Thomas More, profondément respectueux du souverain et des institutions qu’il a servis, ne s’est nullement dressé avec violence contre l’ordre établi. Sa démission de Chancelier et son silence constituent à eux seuls une réprobation insupportable, parce que l’intégrité de l’homme, son désintéressement sont une accusation muette. Les principes pour lesquels il témoigne, sans jamais ouvrir la bouche, sont trop forts pour celui qui en mesure la portée. Thomas doit donc être condamné afin qu’avec lui disparaisse la simple ombre d’un soupçon. Les arguments tombent, étonnamment proches de notre entendement d’aujourd’hui : cet homme est un fanatique, un exagéré. Traduisez en langage un peu plus branché : out, déconnecté, ringard, et même – pourquoi pas ?-, fondamentaliste.

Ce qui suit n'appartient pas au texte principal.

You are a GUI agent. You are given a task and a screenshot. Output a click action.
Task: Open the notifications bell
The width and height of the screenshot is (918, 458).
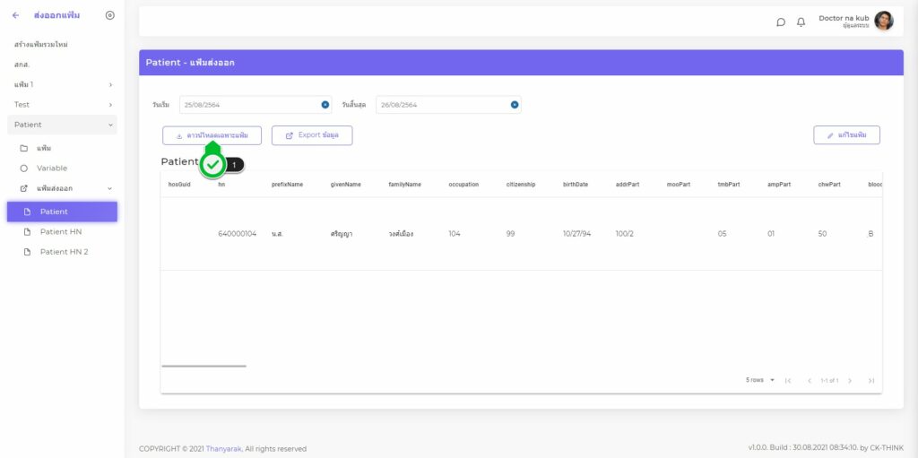(x=801, y=22)
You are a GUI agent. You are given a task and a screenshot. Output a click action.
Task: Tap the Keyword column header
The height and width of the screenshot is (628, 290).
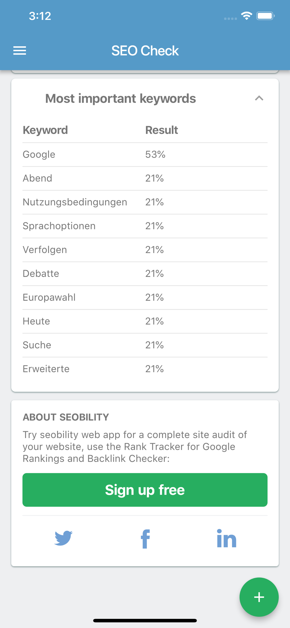point(45,130)
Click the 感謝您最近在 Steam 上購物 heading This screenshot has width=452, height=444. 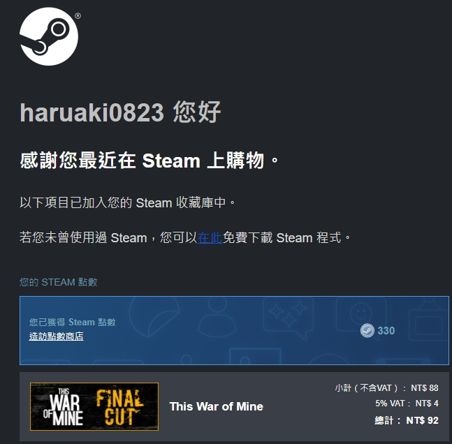click(149, 160)
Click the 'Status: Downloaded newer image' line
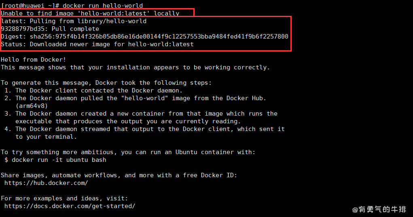Screen dimensions: 413x217 [97, 44]
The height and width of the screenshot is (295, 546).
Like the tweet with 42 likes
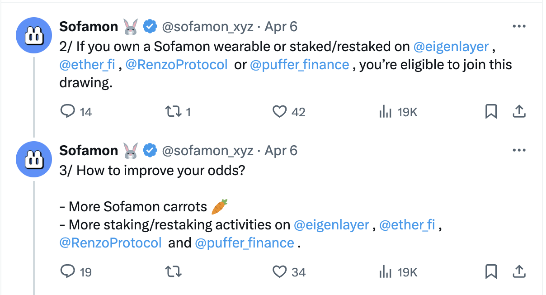click(280, 111)
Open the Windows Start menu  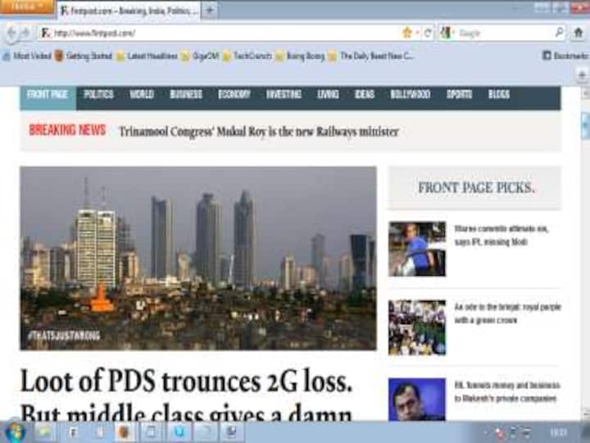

Dans le champ de la raison politique contemporaine, une certaine protestation de la conscience est incongrue. Elle est même justifiable d’un interdit souverain. Le tyran d’hier a été remplacé par les représentants de la volonté générale et un réel progrès de l’Etat de droit semble avoir immunisé nos sociétés émancipées de tout arbitraire. Mais la légitimité du suffrage populaire et la domination de l’opinion ne sont pas adéquates à la définition du bien et du mal. Fort heureusement, le droit démocratique laisse un espace à l’objection de conscience en cas de désaccords graves. Mais cette concession est quelque peu fragile. On se souvient des attaques furieuses contre l’encyclique Evangelium Vitae, quand le Pape a osé rappeler la transcendance des principes par rapport aux décisions majoritaires. C’est bien pourquoi l’exemple de saint Thomas More nous est précieux. Face à la prétention de l’Etat moderne à transgresser les lois non écrites se dresse la réprobation du chancelier d’Angleterre qui va vers l’échafaud dans la lumière de l’invisible et de ses lois intransgressibles.